■ Work order 1
In the 1935 accident report below, rewrite the paragraph beginning "Both men suffered fractures of the skull" as a short bulleted list that keeps its main facts.
■ Work order 2
Echo the part of the 1935 accident report below between "Foster Rogers is" and "short time afterward.", inclusive.
■ Work order 3
Decide whether each statement agrees with the 1935 accident report below. Answer yes or no, and quote the words from the report that settle it. (a) Harry Rogers was driving a Chevrolet sedan. (b) The pavement was wet when the accident happened. (c) Surgeons set Foster Rogers's broken shoulder.

■ Text passage
==========
Harry R. Rogers
50 Years Ago - Oct. 17, 1935
Harry Rogers, the first sheriff of Niobrara County, was killed, and his brother, former Mayor Foster R. Rogers of Lusk, was seriously injured in an automobile accident at about 8 a.m. last Sunday, a few miles north of Dallas, Texas, while on their way back to Lusk from a trip to Old Mexico.
The Lusk Herald
October 17, 1935
Harry Rogers Killed, Foster Badly Hurt; Niobrara County Sheriff Loses Life in Auto Crash; Funeral of Harry Rogers in Lusk at 2:30 P.M. Saturday; Foster Rogers in Serious Condition in Dallas Hospital, But is Expected to Recover
Harry Rogers, former Sheriff of Niobrara county, was killed, and his brother, former Mayor Foster R. Rogers of Lusk, was seriously injured in an automobile accident at about 8:00 o'clock last Sunday morning, October 13, a few miles north of Dallas, Texas, while on thier way back to Lusk from a trip to Old Mexico.
Foster Rogers is still in a hospital at Dallas, Texas, and although his condition is still serious, he is improving, and has a fair chance for recovery.
Both men suffered fractures of the skull, besides numerous other injuries. Harry Rogers was not instantly killed, as first reported. He was alive when picked up, and the surgeons performed an operation to relieve a skull pressure, but he died a short time afterward.
Besides having a serious fracture of the skull, Foster Rogers suffered a broken shoulder and a broken cheek bone. His condition from the skull fracture has been such that the surgeons have made no attempt to set the broken shoulder or the fractured cheek bone.
The body of Harry Rogers arrived in Lusk Thursday morning, and the funeral will be held from the congregational Church in Lusk, Saturday afternoon at 2:30 o'clock.
CAR TURNED OVER AFTER PASSING TRUCK
The accident occurred on a straight highway, paved with brick, about ten miles north of Dallas, Texas. Harry Rogers was driving an Oldsmobile sedan which he recently purchased from the Boyd Chevrolet Co. of Lusk. It had been raining and the pavement was wet. It is understood they were traveling fast, probably 70 miles an hour. The driver attempted to pass a truck which was moving at the usual speed in front of them. The truck driver failed to move over and allow the Rogers car to pass him on the left side, so there being more room on the right side, he passed the truck on the right and apparently in doing so the right wheels of his car went off the pavement onto the slippery grass sod at the edge of the road. The driver probably jammed on his four-wheel hydraulic brakes, causing him to lose control of the car, which turned over at least three times, jumping the right-of-way fence which separated the highway from a railroad. Both men were thrown out of the car and when found were lying unconscious quite a distance from the car. When they were discovered they were both believed to be dead, and an ambulance was called from an undertaking parlor in Dallas. Both at the time were alive, however, and they were taken to a hospital in Dallas, where Harry Rogers died shortly after an operation.
==========
■ Entries shown

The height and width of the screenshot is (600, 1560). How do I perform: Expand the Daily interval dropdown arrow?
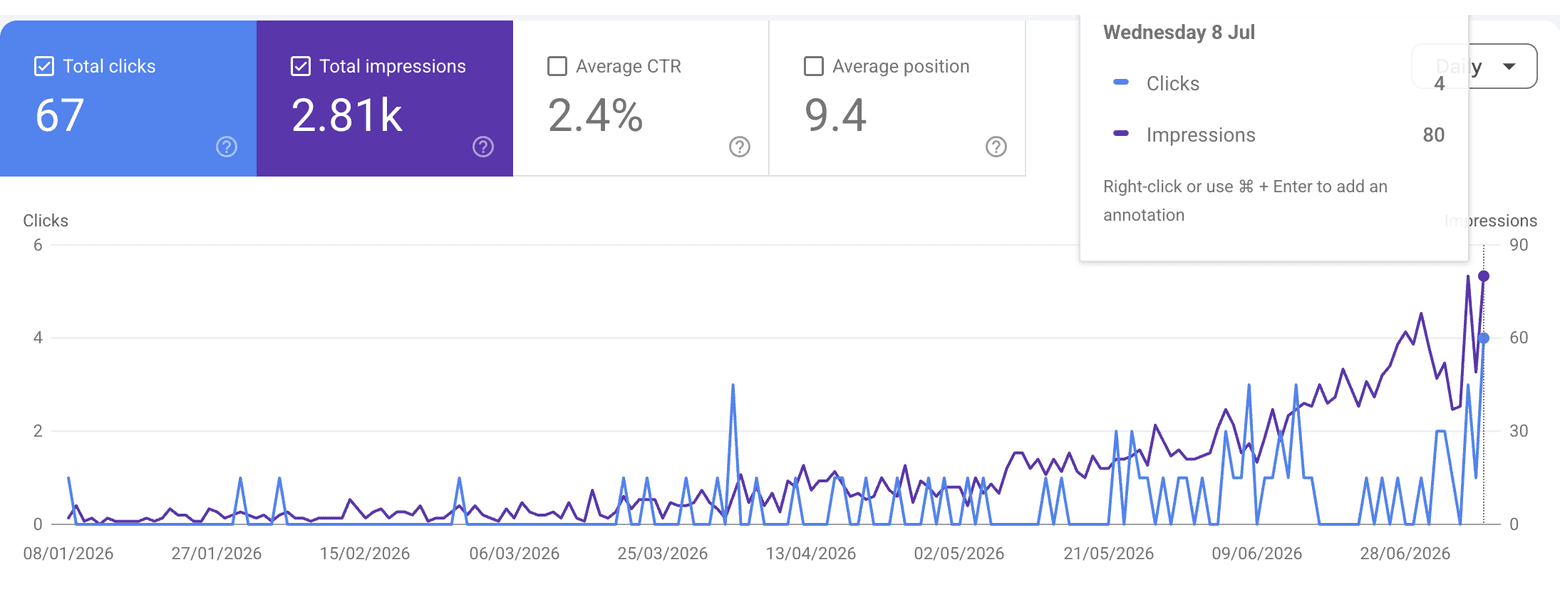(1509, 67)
==========
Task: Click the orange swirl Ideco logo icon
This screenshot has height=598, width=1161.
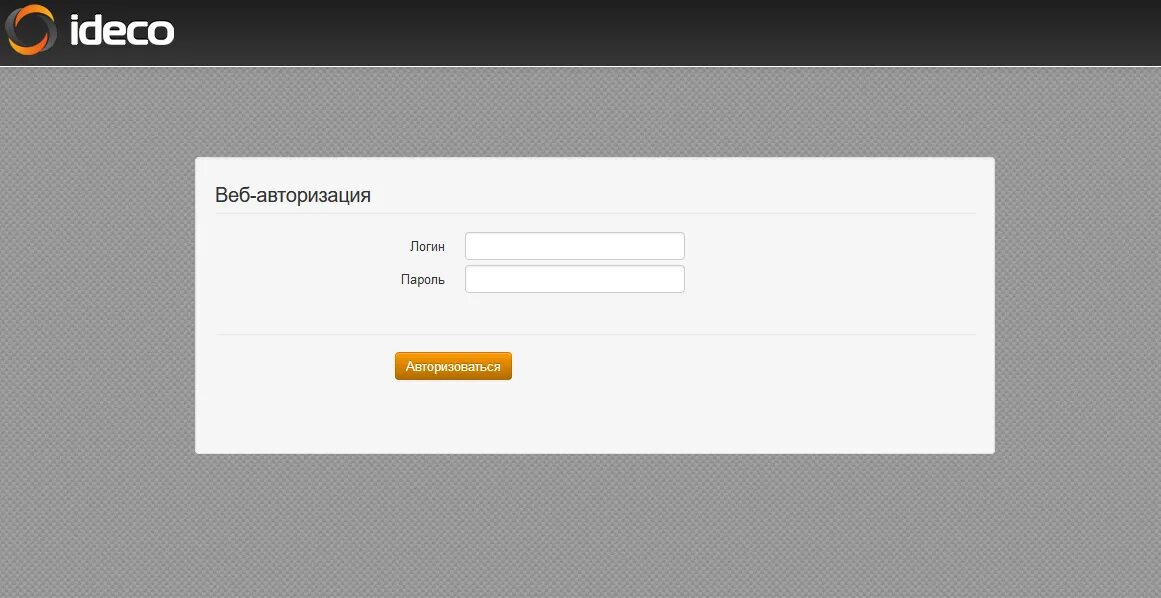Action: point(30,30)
==========
■ Answer box 1
- Both men had skull fractures and many other injuries.
- Harry Rogers was not killed instantly, as first reported.
- He was alive when picked up, and surgeons operated to relieve skull pressure.
- He died a short time after the operation.

■ Answer box 2
Foster Rogers is still in a hospital at Dallas, Texas, and although his condition is still serious, he is improving, and has a fair chance for recovery.
Both men suffered fractures of the skull, besides numerous other injuries. Harry Rogers was not instantly killed, as first reported. He was alive when picked up, and the surgeons performed an operation to relieve a skull pressure, but he died a short time afterward.

■ Answer box 3
(a) No: "Harry Rogers was driving an Oldsmobile sedan which he recently purchased from the Boyd Chevrolet Co. of Lusk."
(b) Yes: "It had been raining and the pavement was wet."
(c) No: "the surgeons have made no attempt to set the broken shoulder or the fractured cheek bone."